# Task
Answer these questions from the text on Stonewall.
(a) What street addresses did the Stonewall Inn occupy at the time of the uprising?
(b) In what year was the Stonewall Inn designated a National Historic Landmark?
(c) At about what time on June 28, 1969, did police raid the Stonewall Inn?

Stonewall 101

What really happened when police raided the Stonewall Inn?

M. J. Murphy
11 min readJun 5, 2019
Protester and police at Stonewall. Photo: Bettye Lane, First Run Features.

This is the time of year when my social media feeds are peppered with passionate assertions about Stonewall: what happened, who was there, who threw the “first brick,” etc. Such posts have only increased on this, the 50th anniversary of that watershed event. Sadly, with historical distance has come myth and mystification: many of the claims made about Stonewall are not supported by the historical evidence. With an eye toward correcting those errors, here are some answers to the most common questions about Stonewall.

New York Daily News story (July 6, 1969). Read the full text here.

What is “Stonewall”?

The term “Stonewall” is LGBTQ shorthand for a series of violent protests that occurred between June 28 and July 2, 1969 in and around the Stonewall Inn, a bar in Greenwich Village, New York City frequented by gay men, lesbians, and various types of gender-transgressive people.

Those events — often called the “Stonewall Riots” or “Stonewall Uprising”—were marked by a spontaneous, militant resistance by lesbians, gay men, and transgender* people to a late-night bar raid by police. The Stonewall Uprising is widely viewed as the start of the modern gay and lesbian rights movement. The transgender and bisexual rights movements are intertwined with the gay and lesbian rights movement but have their own unique histories, as well.

The Stonewall Inn (sometime after the 1969 protests). Photo: Wikimedia Commons.

What is the Stonewall Inn?

The Stonewall Inn is a Greenwich Village, New York City gay bar that was the epicenter of the 1969 Stonewall Uprising. From the early twentieth century, Greenwich Village was a bohemian neighborhood famous for its artists, actors, writers, and intellectuals, many of whom were bisexual or homosexual.

The name “Stonewall” perhaps originated from The Stone Wall, a 1930s memoir depicting lesbian love. In subsequent years the Stonewall Inn served as a tearoom, restaurant, and banquet center. It closed after a fire in the mid-1960s but was reopened as the Stonewall Inn in 1967 by members of New York’s mafia.

Floorplan of Stonewall Inn. Image: Wikimedia Commons.

At the time of the Stonewall Uprising, the Stonewall Inn occupied 51–53 Christopher Street. The interior public spaces comprised two large rooms with bars and dance floors where music was provided by jukeboxes. The bar had a single entrance onto Christopher Street, flanked by two large windows (which were covered with plywood at the time of the 1969 events). The bar was widely considered to be “shabby” and a “dive.” It attracted a mixed crowd of (mostly younger) gay men, lesbians, and transgender people due to its lax liquor policy, large dance floors, and jukeboxes that played popular soul and rock and roll music.

After the Stonewall Uprising, the Stonewall Inn went through periods of success and decline and today operates as a bar and pilgrimage site for tourists. In 2000, it was designated a National Historic Landmark and on June 24, 2016, President Barack Obama proclaimed the Stonewall Inn, Christopher Park (across the street), and portions of the surrounding neighborhood as the Stonewall National Monument. It is now managed by the National Park Service of the U.S. Department of the Interior.

The Stonewall Inn in recent years

What happened at Stonewall?

Around 1:15 a.m. on Saturday morning June 28, 1969, officers of the New York Police Department raided the Stonewall Inn. The superficial justification was violation of liquor and other miscellaneous “cabaret” laws — the bar sold watered down drinks and had no liquor license. The bar was also suspected of being used by the mafia to identify gay Wall Street employees who were then blackmailed (on threat of being ‘outed’) into providing stolen financial instruments.

# Input data

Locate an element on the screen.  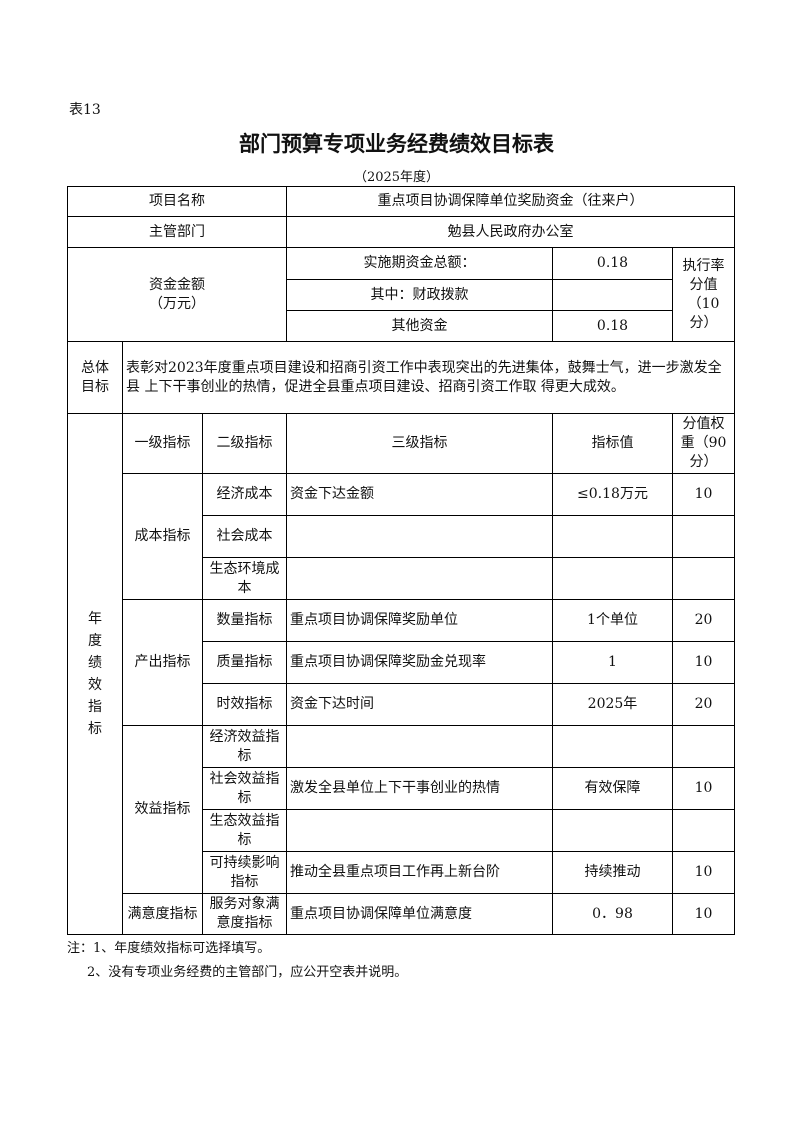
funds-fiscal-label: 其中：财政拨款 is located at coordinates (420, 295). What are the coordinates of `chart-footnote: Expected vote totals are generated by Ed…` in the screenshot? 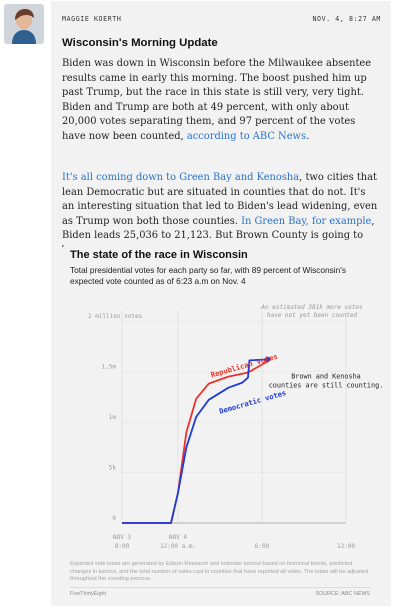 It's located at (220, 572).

...

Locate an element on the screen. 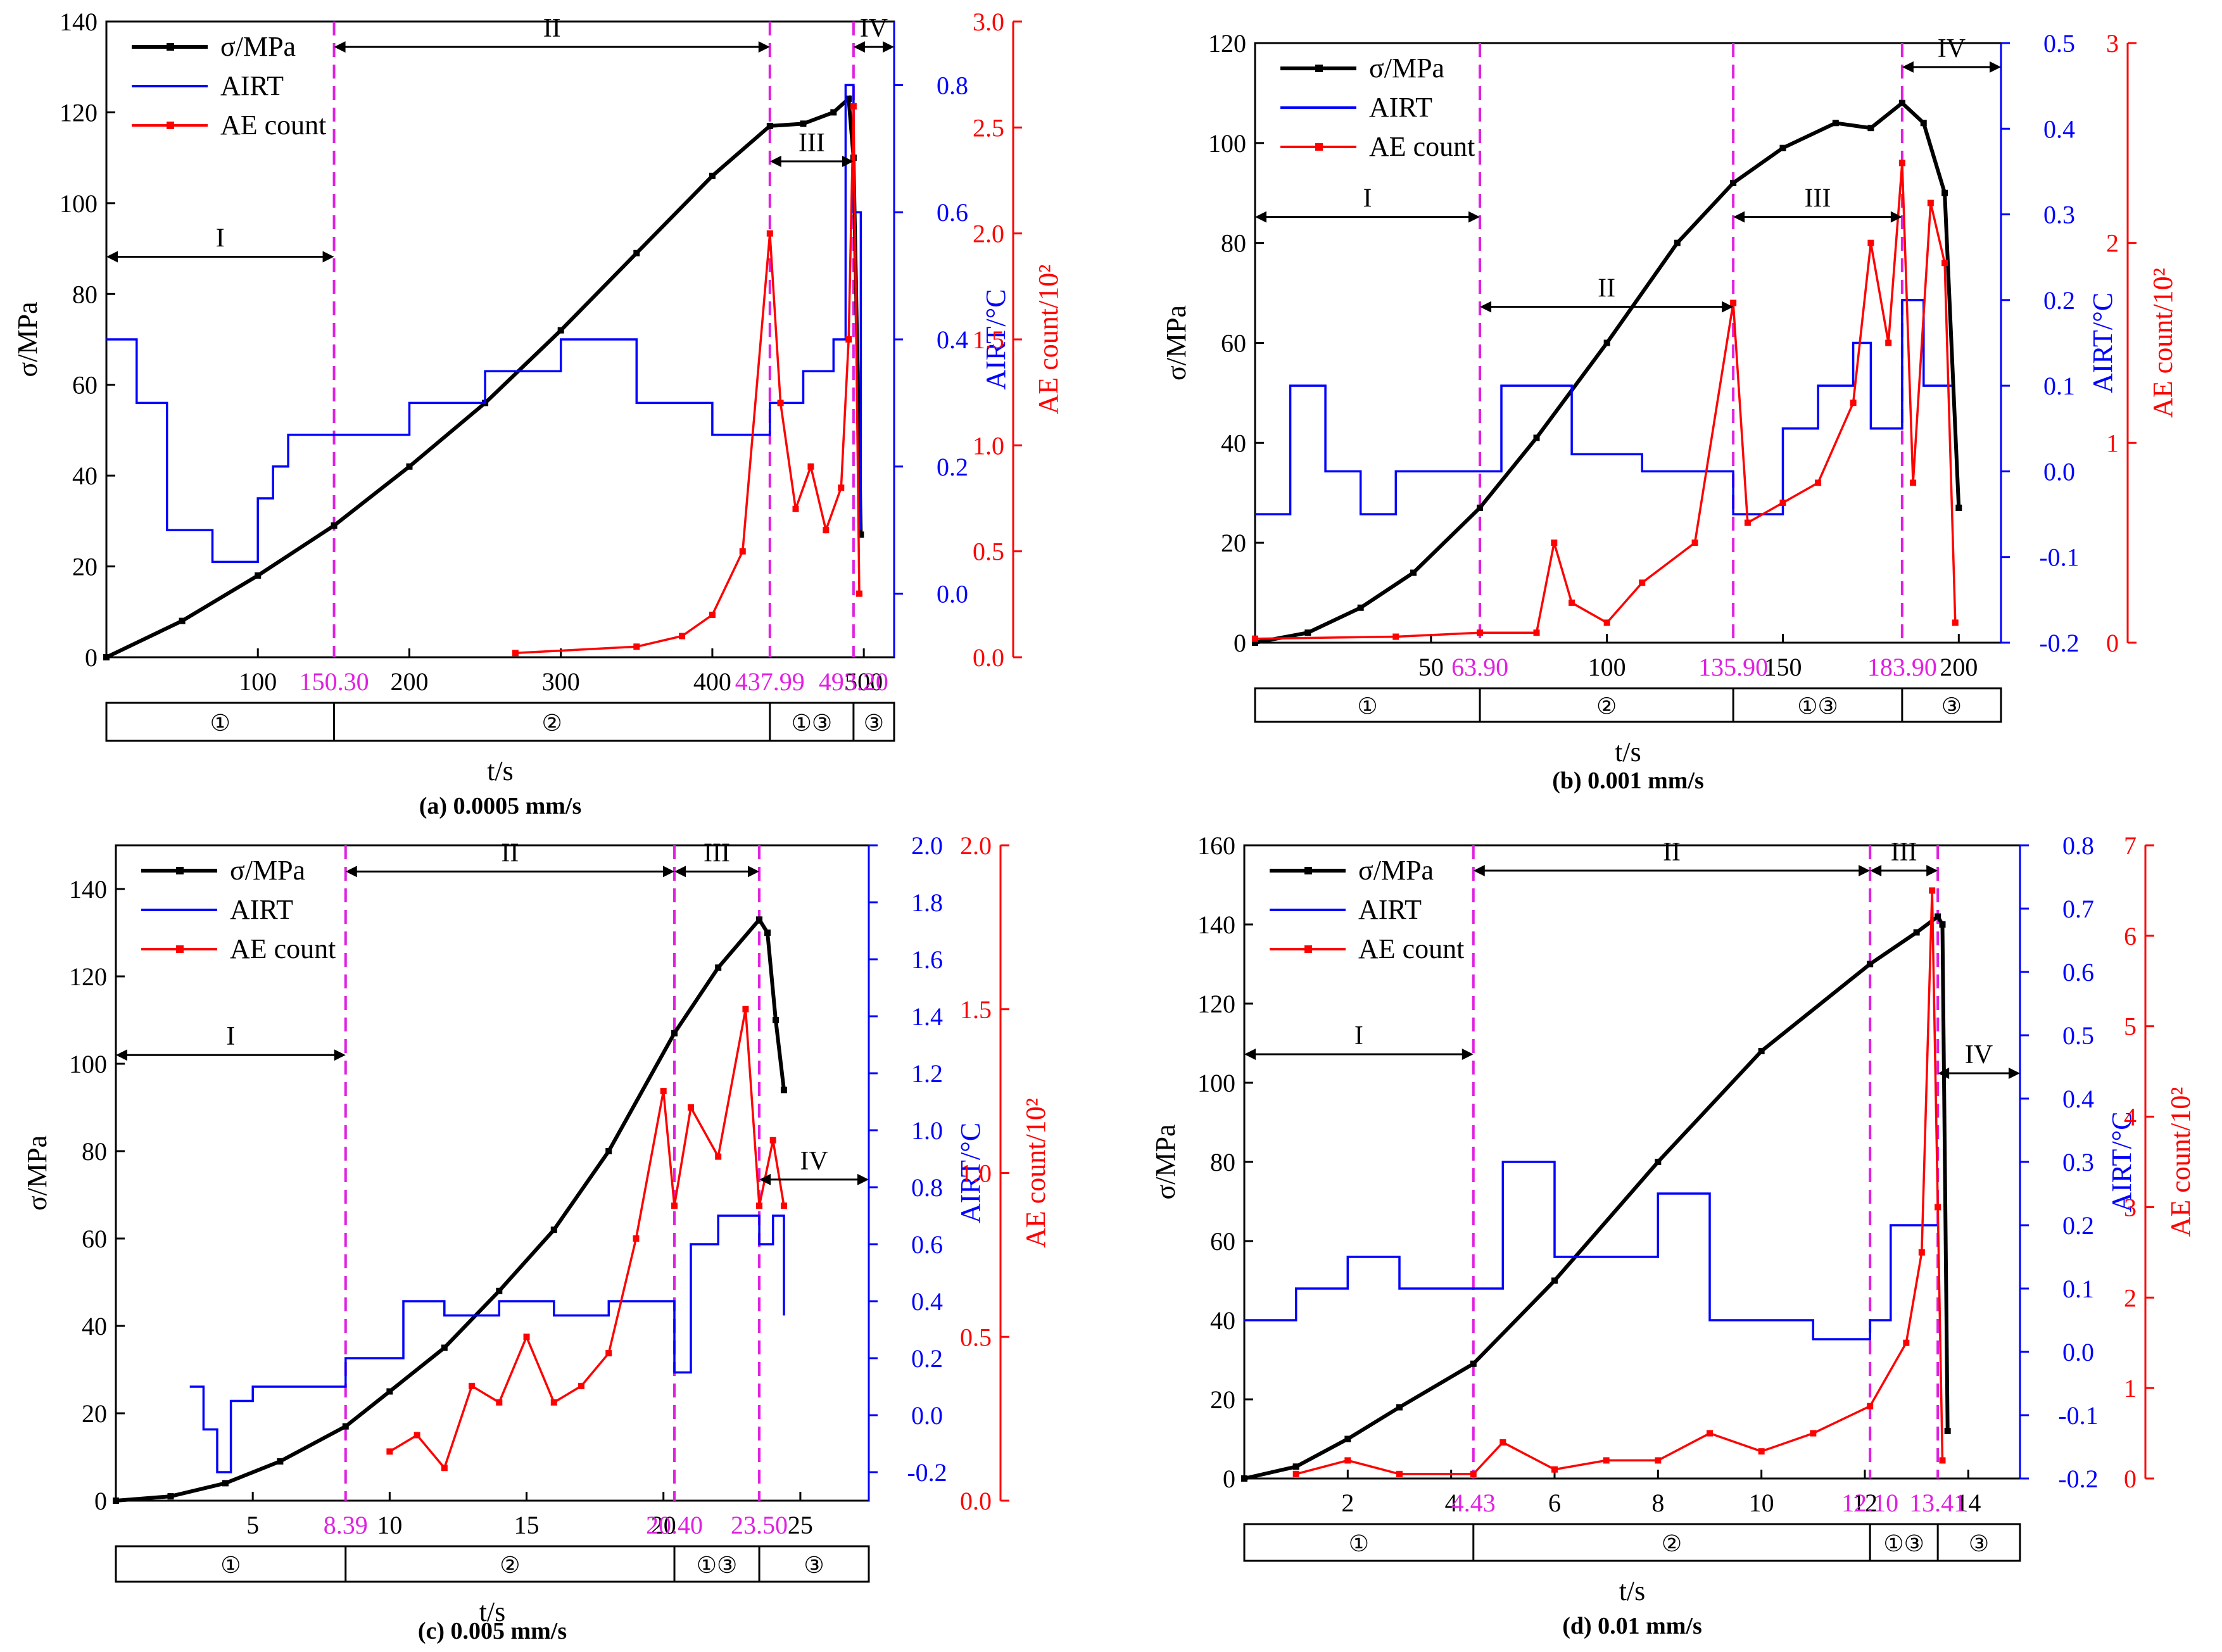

--

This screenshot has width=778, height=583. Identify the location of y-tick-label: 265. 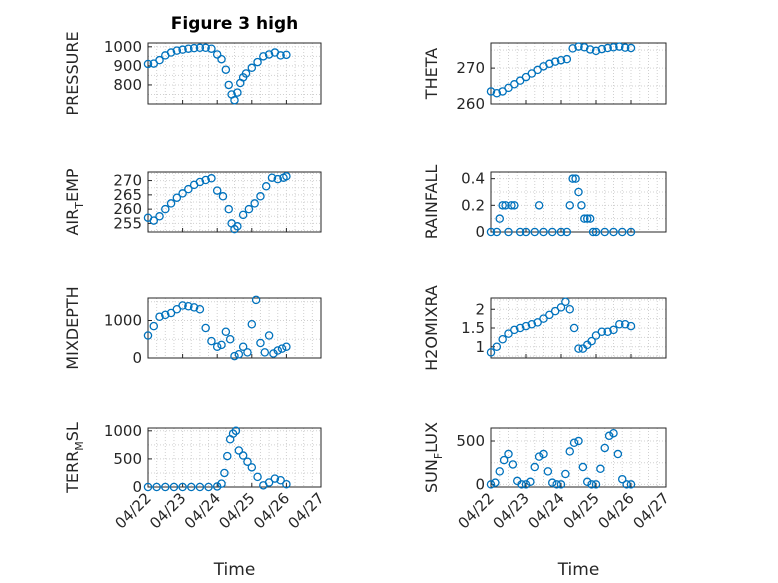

# Problem solution
(a) 51–53 Christopher Street
(b) 2000
(c) Around 1:15 a.m.